Report the number of lines in the data that contain the string "button", treating uppercase and lowercase as distinct. Give only the number.

== Records provided ==

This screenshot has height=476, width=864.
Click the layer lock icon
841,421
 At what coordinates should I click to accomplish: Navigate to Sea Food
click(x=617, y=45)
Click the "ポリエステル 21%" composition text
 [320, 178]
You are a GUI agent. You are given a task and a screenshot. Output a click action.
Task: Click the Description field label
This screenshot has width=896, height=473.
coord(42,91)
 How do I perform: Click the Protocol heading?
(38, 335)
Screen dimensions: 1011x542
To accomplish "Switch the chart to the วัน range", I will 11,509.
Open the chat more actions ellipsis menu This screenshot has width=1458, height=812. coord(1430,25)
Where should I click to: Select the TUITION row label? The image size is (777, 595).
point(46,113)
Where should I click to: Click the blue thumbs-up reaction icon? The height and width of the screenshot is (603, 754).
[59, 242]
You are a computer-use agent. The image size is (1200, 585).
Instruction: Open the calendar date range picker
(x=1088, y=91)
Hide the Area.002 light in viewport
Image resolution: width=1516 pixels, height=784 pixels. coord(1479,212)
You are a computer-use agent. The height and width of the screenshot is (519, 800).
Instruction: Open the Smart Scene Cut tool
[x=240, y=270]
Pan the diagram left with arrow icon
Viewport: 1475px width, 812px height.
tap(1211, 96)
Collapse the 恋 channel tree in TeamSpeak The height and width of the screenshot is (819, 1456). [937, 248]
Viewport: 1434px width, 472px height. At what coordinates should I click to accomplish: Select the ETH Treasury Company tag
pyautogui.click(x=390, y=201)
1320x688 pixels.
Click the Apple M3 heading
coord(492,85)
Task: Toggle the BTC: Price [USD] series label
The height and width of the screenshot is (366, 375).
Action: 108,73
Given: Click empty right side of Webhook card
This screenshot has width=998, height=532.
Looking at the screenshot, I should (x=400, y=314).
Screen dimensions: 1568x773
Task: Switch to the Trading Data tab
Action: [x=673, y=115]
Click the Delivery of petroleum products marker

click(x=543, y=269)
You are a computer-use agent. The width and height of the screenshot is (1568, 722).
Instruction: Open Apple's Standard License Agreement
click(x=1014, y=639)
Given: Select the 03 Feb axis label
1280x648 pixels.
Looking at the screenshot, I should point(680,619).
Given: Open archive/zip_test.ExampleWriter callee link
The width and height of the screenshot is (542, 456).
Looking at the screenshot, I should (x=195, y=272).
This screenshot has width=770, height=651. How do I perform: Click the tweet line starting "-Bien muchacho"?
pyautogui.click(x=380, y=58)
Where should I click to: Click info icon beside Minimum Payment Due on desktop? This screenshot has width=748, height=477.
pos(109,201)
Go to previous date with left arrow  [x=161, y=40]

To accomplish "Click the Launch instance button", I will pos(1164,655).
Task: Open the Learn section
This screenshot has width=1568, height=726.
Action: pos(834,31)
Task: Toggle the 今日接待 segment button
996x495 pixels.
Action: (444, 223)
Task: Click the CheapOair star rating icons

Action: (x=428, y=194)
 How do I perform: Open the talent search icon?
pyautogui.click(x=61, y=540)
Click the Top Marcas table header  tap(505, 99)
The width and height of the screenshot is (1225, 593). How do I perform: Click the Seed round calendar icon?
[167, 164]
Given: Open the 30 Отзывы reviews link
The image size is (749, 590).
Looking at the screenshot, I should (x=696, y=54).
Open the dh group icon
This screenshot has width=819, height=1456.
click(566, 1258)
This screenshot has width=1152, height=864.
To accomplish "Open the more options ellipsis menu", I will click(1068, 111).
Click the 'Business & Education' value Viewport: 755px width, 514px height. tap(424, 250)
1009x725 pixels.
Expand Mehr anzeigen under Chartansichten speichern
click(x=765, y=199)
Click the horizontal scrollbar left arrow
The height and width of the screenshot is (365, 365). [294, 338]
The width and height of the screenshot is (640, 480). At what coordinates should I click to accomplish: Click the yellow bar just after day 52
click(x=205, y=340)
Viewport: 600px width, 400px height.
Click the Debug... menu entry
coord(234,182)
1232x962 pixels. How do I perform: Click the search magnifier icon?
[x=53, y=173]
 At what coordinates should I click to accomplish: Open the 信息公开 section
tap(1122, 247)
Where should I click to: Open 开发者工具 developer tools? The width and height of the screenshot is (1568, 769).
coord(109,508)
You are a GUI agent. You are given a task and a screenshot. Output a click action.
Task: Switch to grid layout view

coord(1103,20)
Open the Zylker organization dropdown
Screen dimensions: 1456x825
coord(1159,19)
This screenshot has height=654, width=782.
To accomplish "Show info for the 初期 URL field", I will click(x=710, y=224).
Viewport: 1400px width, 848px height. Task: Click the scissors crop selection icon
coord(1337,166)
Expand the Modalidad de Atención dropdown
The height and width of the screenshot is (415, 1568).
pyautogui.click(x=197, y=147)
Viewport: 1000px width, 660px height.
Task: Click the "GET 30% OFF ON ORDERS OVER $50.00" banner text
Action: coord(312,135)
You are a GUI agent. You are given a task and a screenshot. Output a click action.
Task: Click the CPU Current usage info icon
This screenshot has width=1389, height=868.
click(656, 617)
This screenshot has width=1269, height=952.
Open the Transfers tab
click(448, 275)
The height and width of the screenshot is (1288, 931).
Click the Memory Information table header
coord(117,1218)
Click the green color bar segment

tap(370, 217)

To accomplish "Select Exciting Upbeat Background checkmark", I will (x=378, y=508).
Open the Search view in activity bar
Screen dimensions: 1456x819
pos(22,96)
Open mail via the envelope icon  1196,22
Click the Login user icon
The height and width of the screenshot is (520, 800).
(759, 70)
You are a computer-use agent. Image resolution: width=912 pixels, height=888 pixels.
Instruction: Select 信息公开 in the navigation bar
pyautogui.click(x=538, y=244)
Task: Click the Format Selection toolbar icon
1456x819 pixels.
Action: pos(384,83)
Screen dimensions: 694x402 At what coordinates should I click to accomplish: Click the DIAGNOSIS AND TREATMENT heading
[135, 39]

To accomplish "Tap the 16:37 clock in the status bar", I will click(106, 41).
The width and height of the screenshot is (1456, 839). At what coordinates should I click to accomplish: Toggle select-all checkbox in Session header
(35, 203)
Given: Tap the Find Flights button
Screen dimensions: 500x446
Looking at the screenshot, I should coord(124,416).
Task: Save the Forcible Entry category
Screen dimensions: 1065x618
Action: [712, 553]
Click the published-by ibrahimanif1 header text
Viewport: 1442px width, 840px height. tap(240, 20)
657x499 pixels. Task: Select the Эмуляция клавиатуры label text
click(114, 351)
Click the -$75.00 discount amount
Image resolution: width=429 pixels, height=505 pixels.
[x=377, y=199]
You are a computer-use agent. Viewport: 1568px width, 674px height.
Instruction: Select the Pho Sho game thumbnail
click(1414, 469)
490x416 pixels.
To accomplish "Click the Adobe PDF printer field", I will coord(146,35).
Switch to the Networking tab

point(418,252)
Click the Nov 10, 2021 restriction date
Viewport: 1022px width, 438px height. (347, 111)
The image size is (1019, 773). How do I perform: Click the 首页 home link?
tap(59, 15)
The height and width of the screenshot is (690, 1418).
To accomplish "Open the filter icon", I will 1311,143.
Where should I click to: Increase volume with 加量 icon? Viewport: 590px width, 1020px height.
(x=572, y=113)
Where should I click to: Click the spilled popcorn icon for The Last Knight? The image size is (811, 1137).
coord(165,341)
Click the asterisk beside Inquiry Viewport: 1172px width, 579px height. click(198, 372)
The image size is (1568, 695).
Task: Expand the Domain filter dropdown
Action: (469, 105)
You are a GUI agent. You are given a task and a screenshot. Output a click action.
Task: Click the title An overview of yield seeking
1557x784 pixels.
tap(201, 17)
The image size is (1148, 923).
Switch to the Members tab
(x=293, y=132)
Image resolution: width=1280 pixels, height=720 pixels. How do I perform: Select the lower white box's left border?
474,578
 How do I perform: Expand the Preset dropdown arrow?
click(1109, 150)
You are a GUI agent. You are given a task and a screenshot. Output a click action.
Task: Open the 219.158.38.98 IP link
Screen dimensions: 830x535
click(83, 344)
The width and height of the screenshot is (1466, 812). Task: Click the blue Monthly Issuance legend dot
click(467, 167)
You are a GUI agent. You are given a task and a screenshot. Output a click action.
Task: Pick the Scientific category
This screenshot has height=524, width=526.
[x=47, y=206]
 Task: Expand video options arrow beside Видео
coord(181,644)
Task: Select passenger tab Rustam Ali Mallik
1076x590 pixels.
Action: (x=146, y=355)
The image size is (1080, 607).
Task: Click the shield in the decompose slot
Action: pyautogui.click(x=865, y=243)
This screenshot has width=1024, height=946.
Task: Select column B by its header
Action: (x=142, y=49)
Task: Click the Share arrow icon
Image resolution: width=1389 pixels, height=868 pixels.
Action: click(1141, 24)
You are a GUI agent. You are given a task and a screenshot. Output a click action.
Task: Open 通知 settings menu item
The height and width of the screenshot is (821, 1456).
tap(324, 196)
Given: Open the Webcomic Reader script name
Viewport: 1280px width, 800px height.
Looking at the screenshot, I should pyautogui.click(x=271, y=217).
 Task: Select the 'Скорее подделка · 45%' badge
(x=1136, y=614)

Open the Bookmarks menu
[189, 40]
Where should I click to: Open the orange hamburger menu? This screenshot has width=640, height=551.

===

◆ **Output**: 3